[Opening Data under study section]

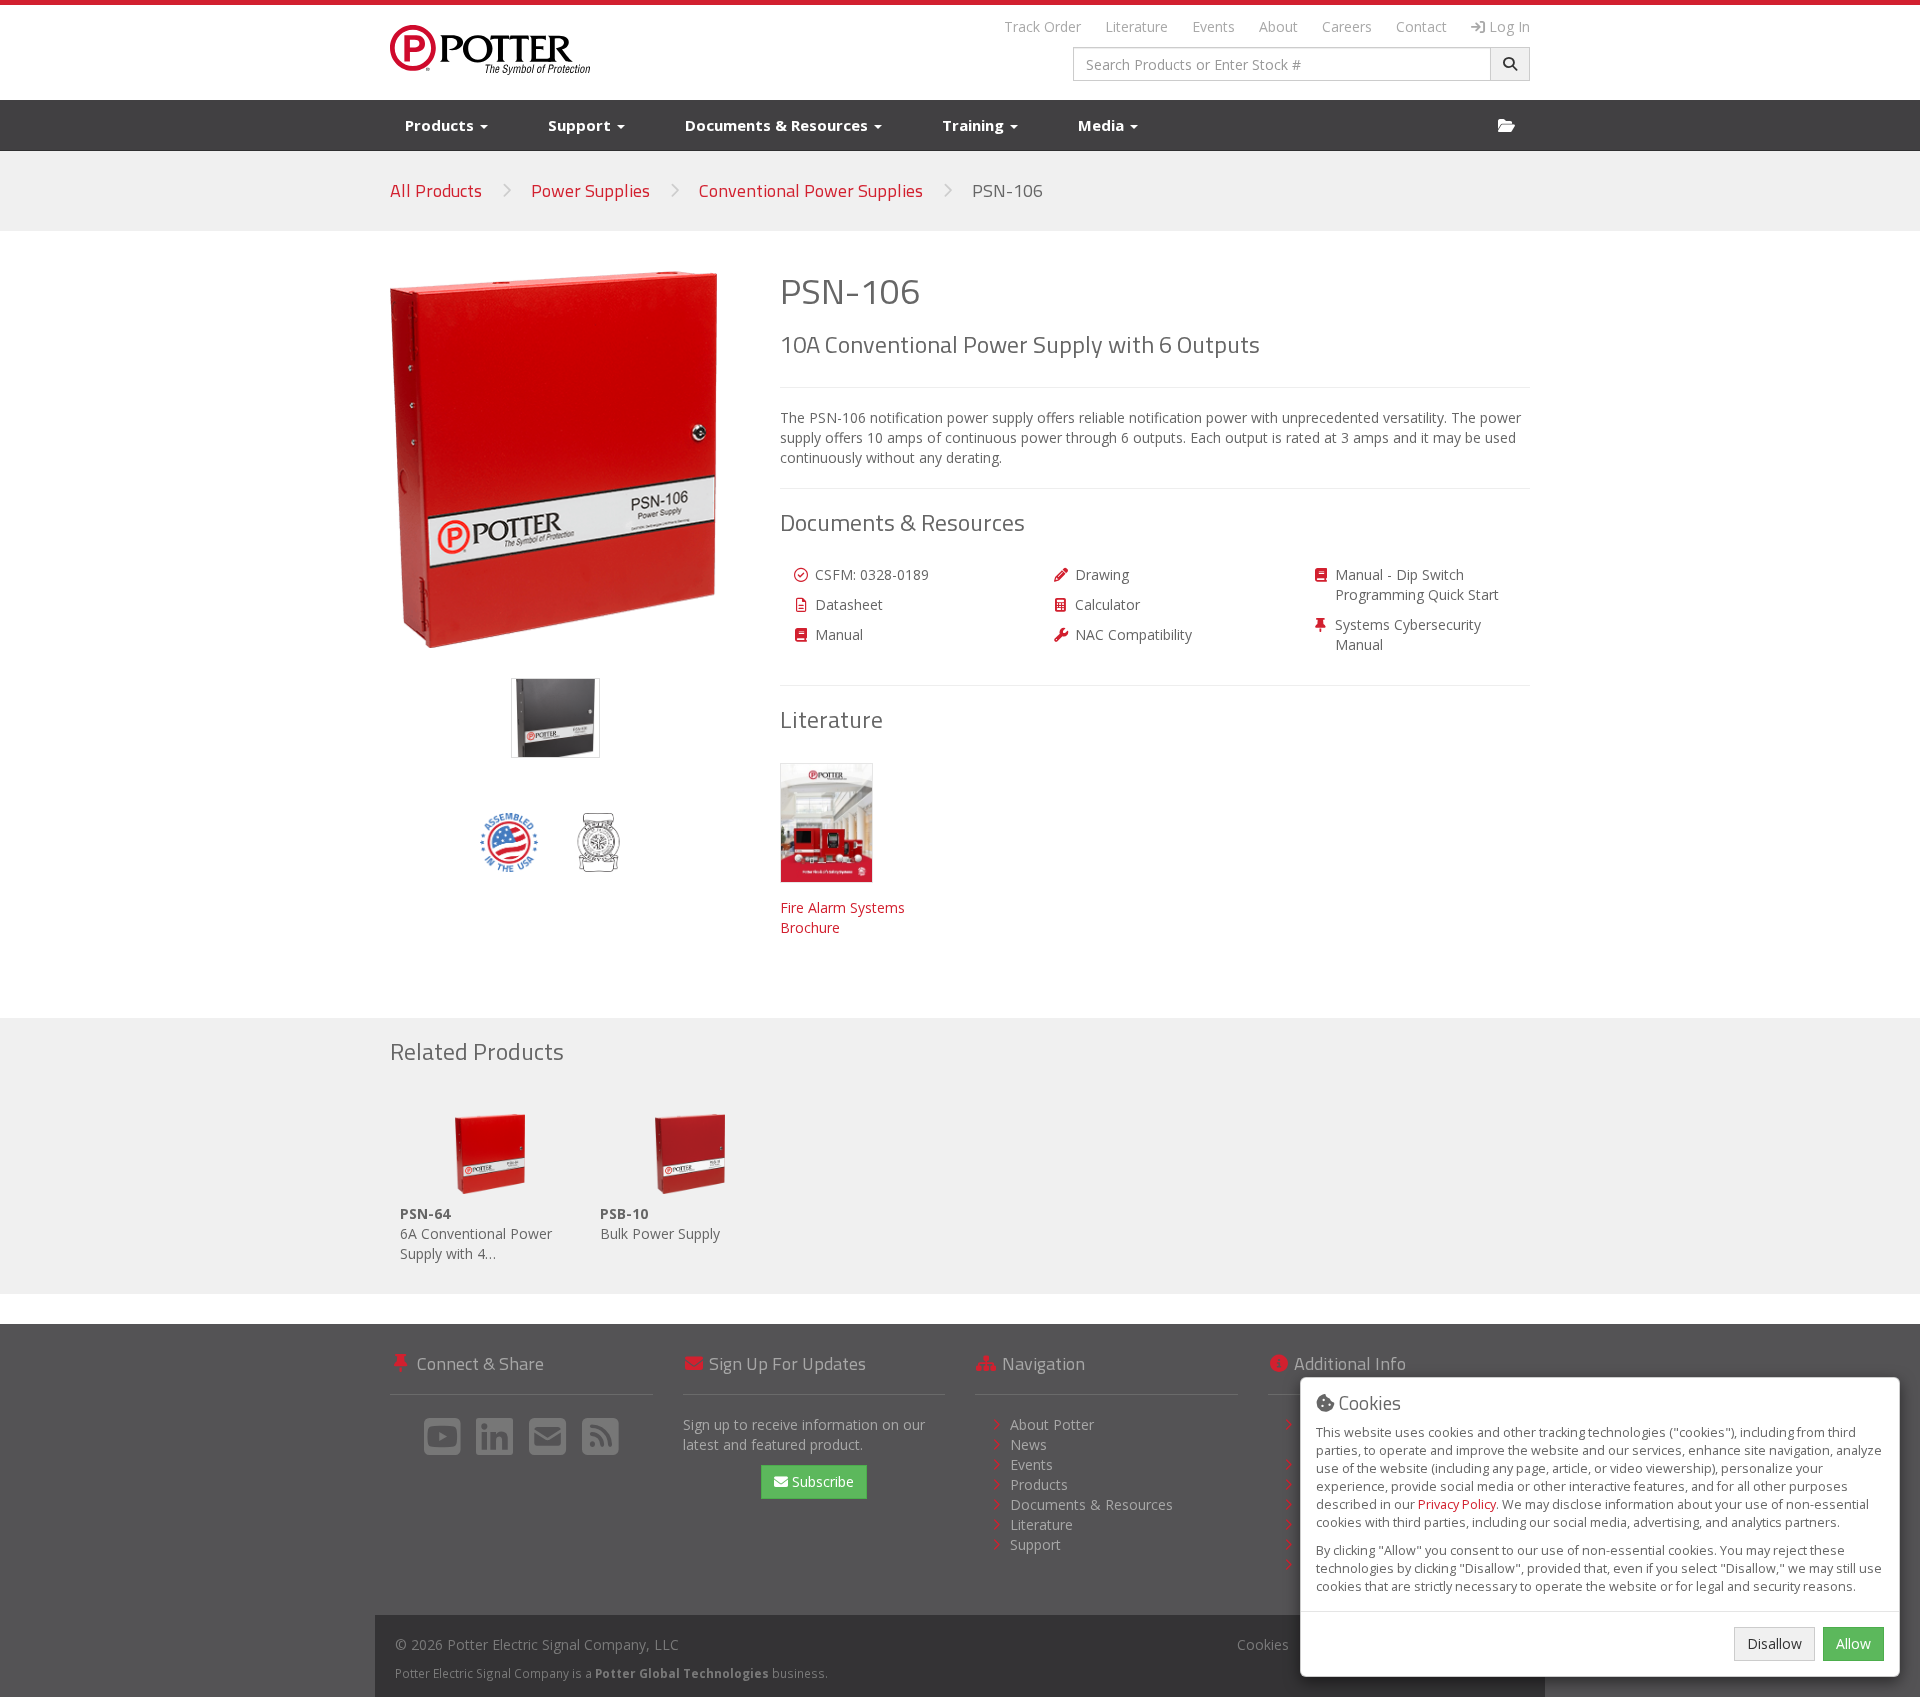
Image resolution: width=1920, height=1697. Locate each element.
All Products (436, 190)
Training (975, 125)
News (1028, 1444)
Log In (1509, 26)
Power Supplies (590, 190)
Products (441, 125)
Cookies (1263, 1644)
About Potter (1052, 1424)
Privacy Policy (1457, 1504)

[Closing Data under study section]
[Opening Data under study section]

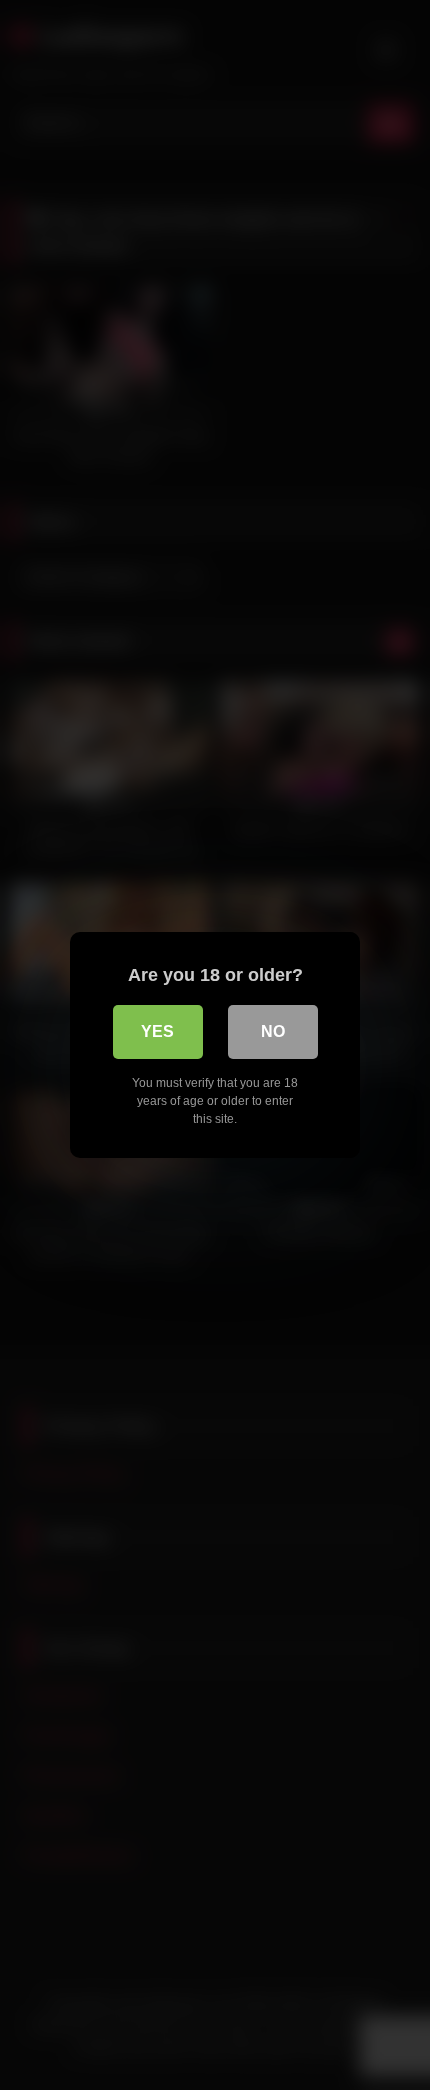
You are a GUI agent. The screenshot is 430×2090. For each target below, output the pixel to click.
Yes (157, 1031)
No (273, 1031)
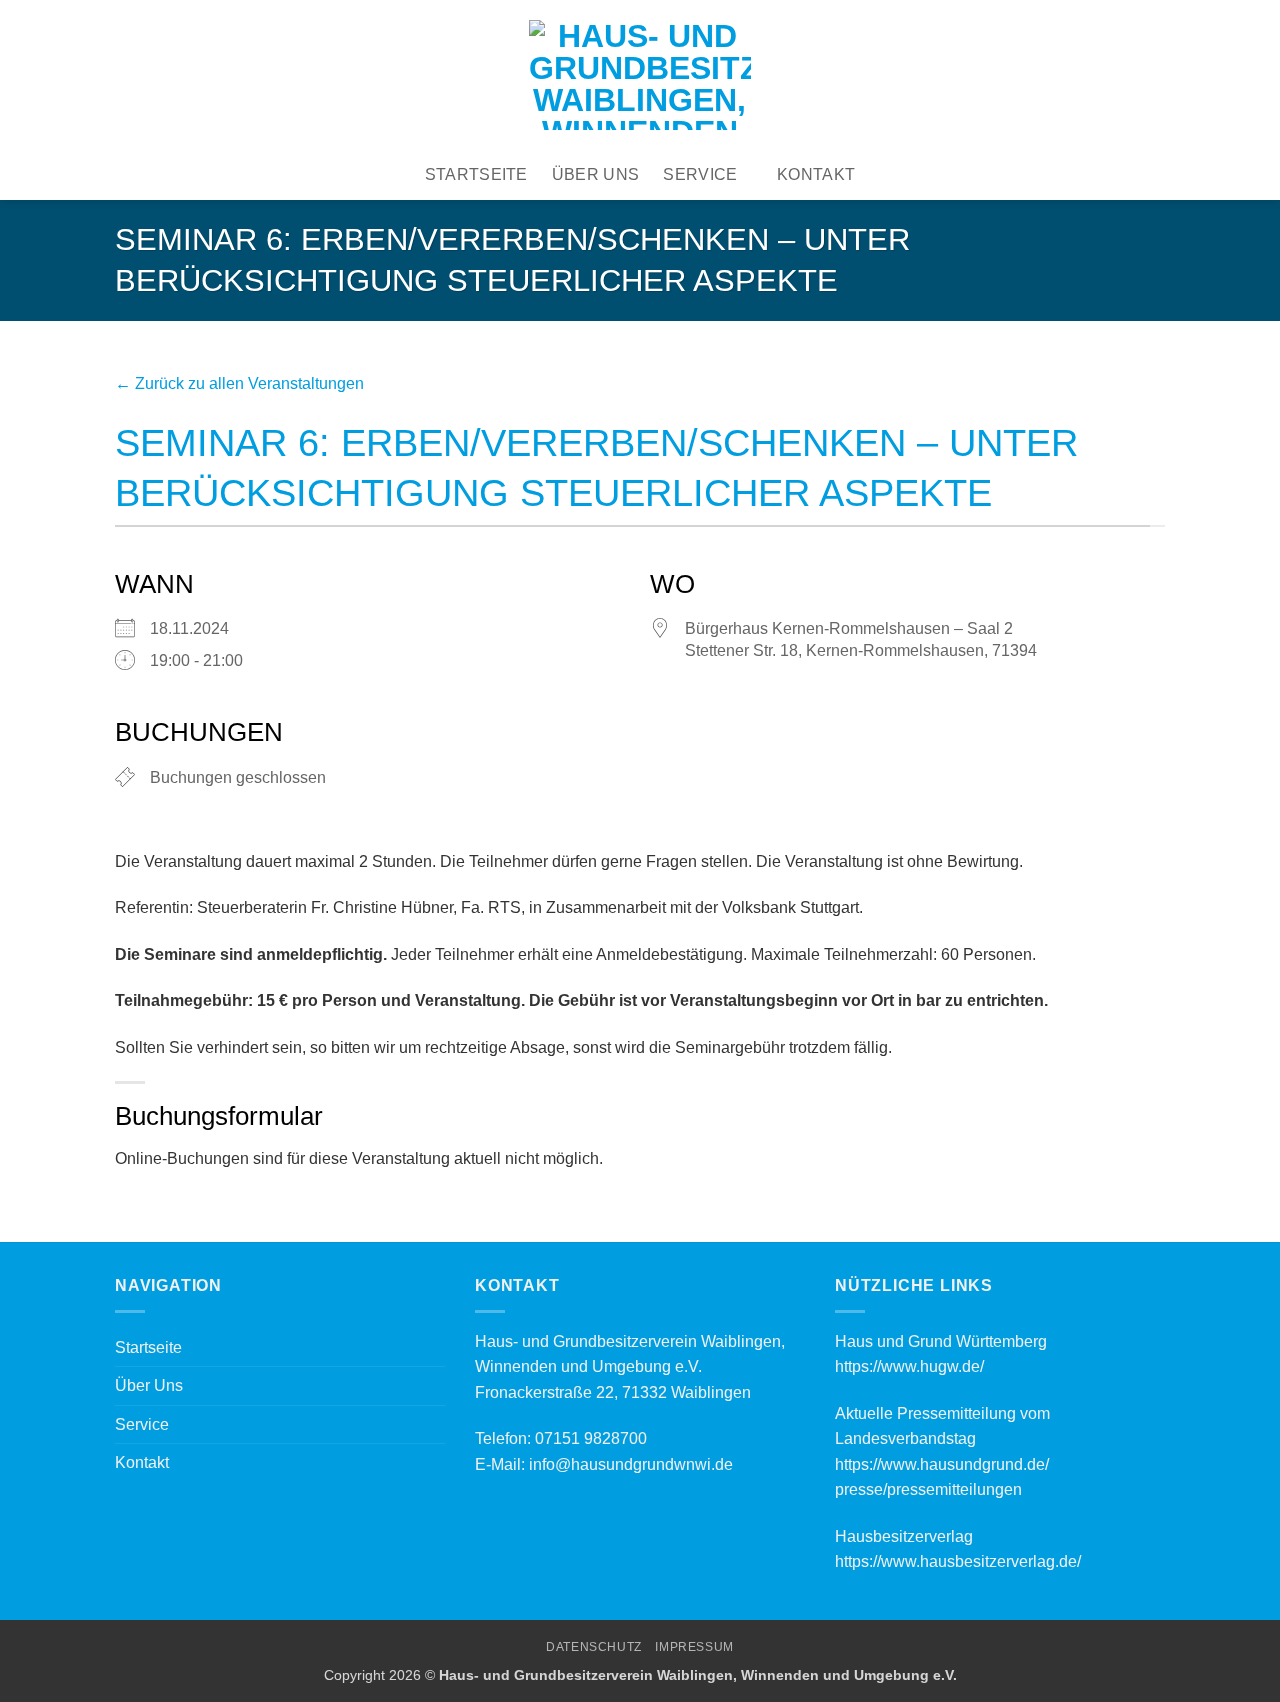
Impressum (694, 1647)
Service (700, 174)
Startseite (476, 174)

[Closing Data under study section]

Try it: Copy out the lines above that hold the string "each".

Task result:
Image resolution: width=1920, height=1697. Locate each element.
You are a GUI agent. The screenshot is 430×2090. For each target below, output the pixel to click.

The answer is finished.